### Petit exercice 1
Selon l'extrait sur le litige avec la société Sonnet et entrez, quel métier exercent Mme X. et M. Y. ?
### Petit exercice 2
Poursuivez l'extrait sur le litige avec la société Sonnet et entrez à partir de sa dernière phrase.

### Extrait à lire
......

Mme X. et M. Y. demandent la confirmation du jugement et la nullité des devis, en reprenant les motifs du jugement et en soutenant que la société Sonnet et entrez a manqué à son devoir de conseil et d'information. Pour ce faire, invoquant les dispositions de l'article 1602 du code civil, ils font valoir qu'ils ont signé, avec le représentant de la société Sonnet et entrez, deux devis ne comportant pas les mêmes mentions, qu'un seul était accompagné des conditions générales de vente et qu'ainsi, ils n'ont pas su à quoi ils s'engageaient ; que la société Sonnet et entrez était informée de ce qu'ils avaient recours à un crédit bancaire ; que l'absence de renseignement, sur les devis signés par eux, de certaines rubriques indispensables à l'établissement de la commande relève d'une faute du vendeur qui n'a pas clairement expliqué ce à quoi il s'obligeait ni ce à quoi étaient tenus les acquéreurs, alors qu'il lui incombait de s'assurer de la parfaite rédaction de ce document et qu'en agissant ainsi, il a manqué, en sa qualité de professionnel, à son devoir de conseil.

 

- Sur l'engagement de Mme X. et M. Y. :

Alors qu'ils avaient signé les devis et les conditions générales de vente jointes à l'un d'eux, ainsi qu'un échéancier de leurs versements, Mme X. et M. Y. n'ont pas renseigné certaines rubriques portées sur ces devis et considérées par eux comme indispensables à l'établissement de la commande. Or, ne démontrant pas, même s'ils l'affirment, que la société Sonnet et entrez était informée de ce qu'ils avaient demandé un crédit bancaire, ils ne peuvent lui reprocher une absence de renseignement sur des précisions qu'ils étaient invités à donner. Et Mme X., technicienne-géomètre et M. Y., mécanicien automobile, ne peuvent sérieusement soutenir qu'ils n'ont pas su à quoi ils s'engageaient en signant deux documents intitulés « devis », au motif que certaines rubriques n'ont pas été renseignées. Pour le reste, ils relèvent inutilement qu'ils ont signé deux devis ne comportant pas les mêmes mentions et qu'un seul était accompagné des conditions générales de vente. Ainsi, puisqu'ils leur incombaient de renseigner certaines rubriques, cette absence de renseignement leur est imputable et ils ne démontrent ni la faute de la société Sonnet et entrez ni un manquement à son obligation d'information sur l'objet et les prestations contractuelles, qui auraient vicié leur consentement.

......

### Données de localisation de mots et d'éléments
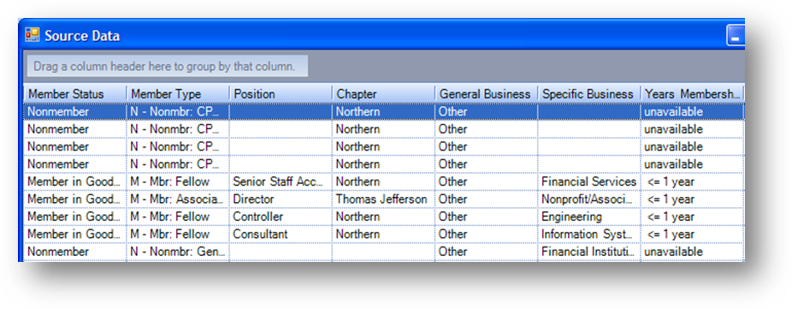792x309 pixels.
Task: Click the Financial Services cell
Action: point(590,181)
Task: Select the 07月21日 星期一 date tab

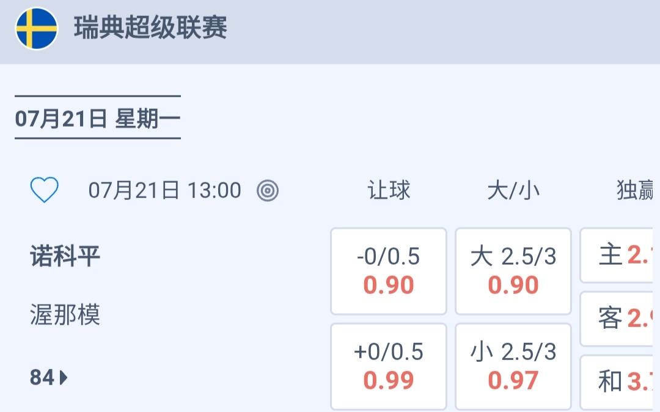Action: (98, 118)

......

### Réponse attendue 1
Mme X. est technicienne-géomètre et M. Y. est mécanicien automobile.

### Réponse attendue 2
Dès lors, puisqu'ils se sont engagés en acceptant les devis avec versement d'un acompte et l'échéancier des versements, ils ne peuvent obtenir la nullité de ces devis et des contrats en résultant.

 

- Sur la reconnaissance d'une clause pénale :

Pour soutenir qu'ils ne sont redevables d'aucune somme à la société Sonnet et entrez, Mme X. et M. Y. font valoir que la clause qui prévoit, en cas d'inexécution par le consommateur de ses obligations, une indemnité de 40 % est disproportionnée et constitue une clause abusive, réputée non écrite conformément à l'article L. 132-1 du code de la consommation.

Cependant, la clause pénale est la somme demandée pour sanctionner la négligence du cocontractant. Tel n'est pas le cas en l'espèce puisque la somme versée constituait un acompte, paiement partiel à valoir sur le montant total de la dette qu'ils s'étaient engagés à payer en signant les devis. Or, aucune restitution n'est donc due à celui qui n'exécute pas le contrat.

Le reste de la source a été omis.